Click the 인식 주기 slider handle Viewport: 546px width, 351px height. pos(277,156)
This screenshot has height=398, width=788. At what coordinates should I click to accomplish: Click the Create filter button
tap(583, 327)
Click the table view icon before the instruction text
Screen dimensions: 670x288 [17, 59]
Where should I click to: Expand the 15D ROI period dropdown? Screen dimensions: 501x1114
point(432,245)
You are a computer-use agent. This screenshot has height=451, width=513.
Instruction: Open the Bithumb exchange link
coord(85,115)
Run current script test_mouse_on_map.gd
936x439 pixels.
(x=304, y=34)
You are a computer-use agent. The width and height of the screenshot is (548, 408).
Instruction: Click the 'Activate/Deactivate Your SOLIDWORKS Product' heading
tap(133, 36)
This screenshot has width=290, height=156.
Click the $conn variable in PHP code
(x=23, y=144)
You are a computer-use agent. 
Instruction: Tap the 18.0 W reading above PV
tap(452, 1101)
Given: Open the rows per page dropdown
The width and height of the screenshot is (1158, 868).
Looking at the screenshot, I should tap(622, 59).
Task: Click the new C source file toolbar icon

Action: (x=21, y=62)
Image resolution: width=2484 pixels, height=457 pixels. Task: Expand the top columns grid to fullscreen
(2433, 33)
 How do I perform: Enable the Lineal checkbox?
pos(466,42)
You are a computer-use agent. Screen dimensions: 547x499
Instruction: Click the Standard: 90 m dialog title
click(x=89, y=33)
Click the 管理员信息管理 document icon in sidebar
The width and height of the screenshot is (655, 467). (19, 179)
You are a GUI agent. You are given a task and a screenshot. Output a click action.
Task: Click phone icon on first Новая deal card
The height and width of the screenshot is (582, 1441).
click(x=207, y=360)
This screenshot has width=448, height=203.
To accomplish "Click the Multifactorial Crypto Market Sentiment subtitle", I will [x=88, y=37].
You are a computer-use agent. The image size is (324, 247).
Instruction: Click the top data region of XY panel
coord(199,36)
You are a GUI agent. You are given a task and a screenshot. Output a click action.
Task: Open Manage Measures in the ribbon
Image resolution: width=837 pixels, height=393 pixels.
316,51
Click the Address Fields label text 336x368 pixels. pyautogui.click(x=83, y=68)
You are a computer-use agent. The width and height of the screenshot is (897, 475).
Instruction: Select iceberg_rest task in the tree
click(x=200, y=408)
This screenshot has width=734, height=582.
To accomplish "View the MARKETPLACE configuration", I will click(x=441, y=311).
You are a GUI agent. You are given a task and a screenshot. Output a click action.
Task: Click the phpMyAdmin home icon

——

◆ **Given exercise**
Reproduce the entire listing above line for line, without changing a single character.

◆ **Answer in full**
Click the 인식 주기 slider handle Viewport: 546px width, 351px height. pos(277,156)
This screenshot has height=398, width=788. At what coordinates should I click to accomplish: Click the Create filter button
tap(583, 327)
Click the table view icon before the instruction text
Screen dimensions: 670x288 [17, 59]
Where should I click to: Expand the 15D ROI period dropdown? Screen dimensions: 501x1114
point(432,245)
You are a computer-use agent. This screenshot has height=451, width=513.
Instruction: Open the Bithumb exchange link
coord(85,115)
Run current script test_mouse_on_map.gd
936x439 pixels.
(x=304, y=34)
You are a computer-use agent. The width and height of the screenshot is (548, 408).
Instruction: Click the 'Activate/Deactivate Your SOLIDWORKS Product' heading
tap(133, 36)
This screenshot has width=290, height=156.
Click the $conn variable in PHP code
(x=23, y=144)
You are a computer-use agent. 
Instruction: Tap the 18.0 W reading above PV
tap(452, 1101)
Given: Open the rows per page dropdown
The width and height of the screenshot is (1158, 868).
Looking at the screenshot, I should tap(622, 59).
Task: Click the new C source file toolbar icon

Action: (x=21, y=62)
Image resolution: width=2484 pixels, height=457 pixels. Task: Expand the top columns grid to fullscreen
(2433, 33)
 How do I perform: Enable the Lineal checkbox?
pos(466,42)
You are a computer-use agent. Screen dimensions: 547x499
Instruction: Click the Standard: 90 m dialog title
click(x=89, y=33)
Click the 管理员信息管理 document icon in sidebar
The width and height of the screenshot is (655, 467). (19, 179)
You are a GUI agent. You are given a task and a screenshot. Output a click action.
Task: Click phone icon on first Новая deal card
The height and width of the screenshot is (582, 1441).
click(x=207, y=360)
This screenshot has width=448, height=203.
To accomplish "Click the Multifactorial Crypto Market Sentiment subtitle", I will [x=88, y=37].
You are a computer-use agent. The image size is (324, 247).
Instruction: Click the top data region of XY panel
coord(199,36)
You are a GUI agent. You are given a task and a screenshot. Output a click action.
Task: Open Manage Measures in the ribbon
Image resolution: width=837 pixels, height=393 pixels.
316,51
Click the Address Fields label text 336x368 pixels. pyautogui.click(x=83, y=68)
You are a computer-use agent. The width and height of the screenshot is (897, 475).
Instruction: Select iceberg_rest task in the tree
click(x=200, y=408)
This screenshot has width=734, height=582.
To accomplish "View the MARKETPLACE configuration", I will click(x=441, y=311).
You are a GUI agent. You are given a task and a screenshot. Output a click action.
Task: Click the phpMyAdmin home icon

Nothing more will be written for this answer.